La pompa era una vera pompa, nel senso che gli apparecchi erogatori erano quelli vecchi con la leva sul fianco da azionare a mano per far salire il carburante in un recipiente posto sulla sommità della colonna. Una volta riempito, il liquido energetico è fatto scendere nel serbatoio dell’automobile grazie alla buona, antica legge di gravità. Dalle nostre parti solo i più vecchi li ricordano. Tre chilometri prima, a nord, l’ultima stazione di servizio era l’usuale fiera della tecnologia, con le pompe – si chiamano ancora così, e lo sono – scintillanti di cromature e di vernici metalizzate dai colori accesi. Qui, tutto era coperto da un velo di sabbia, talvolta sottile, talvolta più spesso, legato a macchie di idrocarburi leggere ma estese ovunque: i due elementi, la roccia triturata e il liquido minerale, uniti in quella simbiosi, davano l’impressione di pretendere di vivere. Per sempre, oltre la caducità dei viventi conclamati, asfissiati proprio da quella bava puteolente.

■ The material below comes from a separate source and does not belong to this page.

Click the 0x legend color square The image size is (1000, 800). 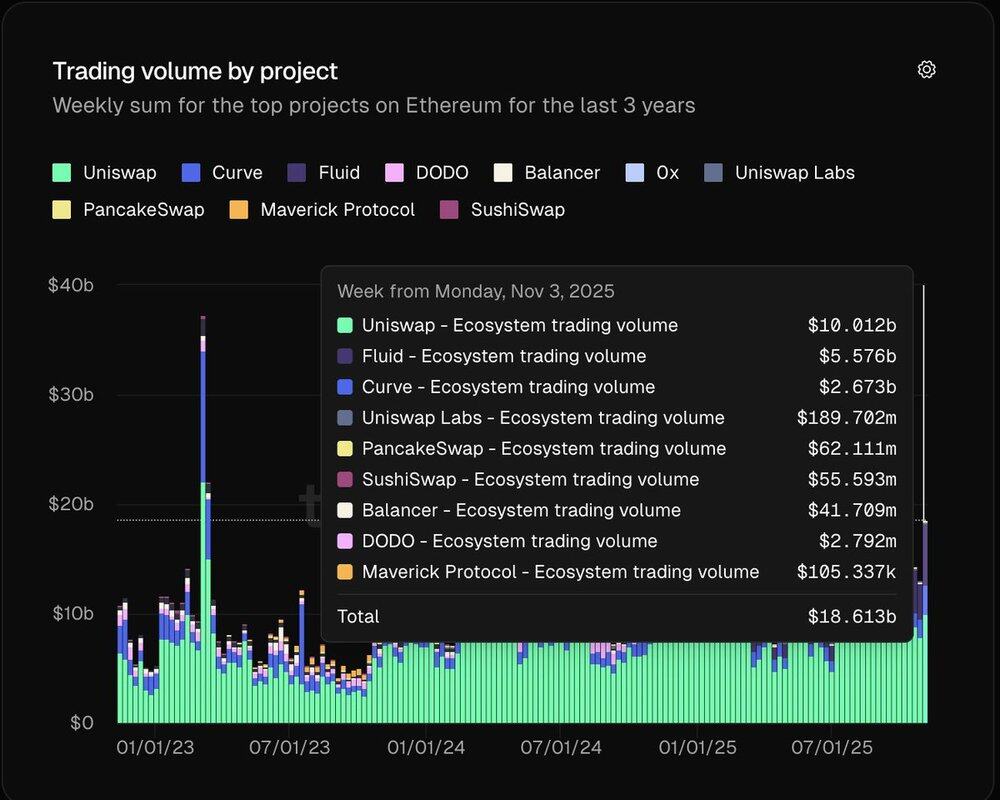click(634, 173)
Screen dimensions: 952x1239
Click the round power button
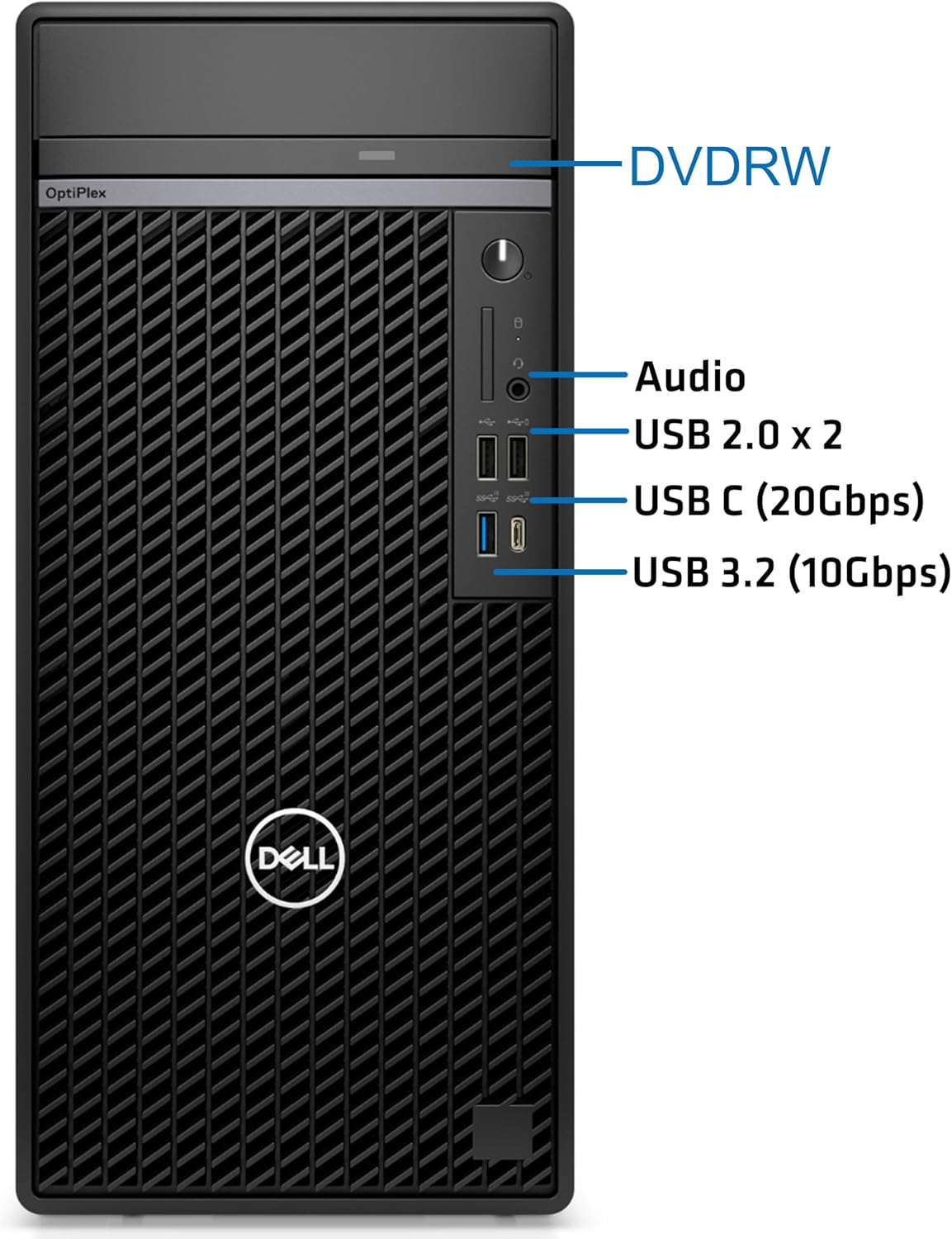pos(502,259)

C’era un ragazzetto sui 14 anni: era l’unico inserviente. Chiesto il pieno, iniziò lo spettacolo del lento pompaggio della benzina e della sua successiva calata. Riempito lo stomaco della macchina, chiesi quanti pesos dovessi. Capii subito che quello che si era svolto fino ad allora era stato solo il prologo dello spettacolo.

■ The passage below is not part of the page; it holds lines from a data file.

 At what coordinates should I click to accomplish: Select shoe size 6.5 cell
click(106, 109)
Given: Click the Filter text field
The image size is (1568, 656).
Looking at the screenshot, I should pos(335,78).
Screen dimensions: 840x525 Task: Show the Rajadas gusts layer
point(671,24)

Il ragazzetto sembrò sorpreso dalla domanda. Mi guardava con aria come assonnata. Entrambi dovemmo pensare (io sicuramente) che c’era qualcosa che non funzionava con la lingua. D’altronde, il mio spagnolo, allora, era di formazione spagnola: e mi accorgevo rapidamente di come fosse differente la pronuncia latinoamericana. Furono lunghi momenti quelli che passarono mentre cercavo di fargli capire che volevo pagare, ma non sapevo quanto. Finalmente, si scosse da quello strano torpore che almeno apparentemente lo vinceva e si mosse verso il casotto retrostante, che subito si qualificò come “ufficio”. Nell’andare, mi fece un pigro cenno di seguirlo. Lo feci, anche se non capivo la difficoltà.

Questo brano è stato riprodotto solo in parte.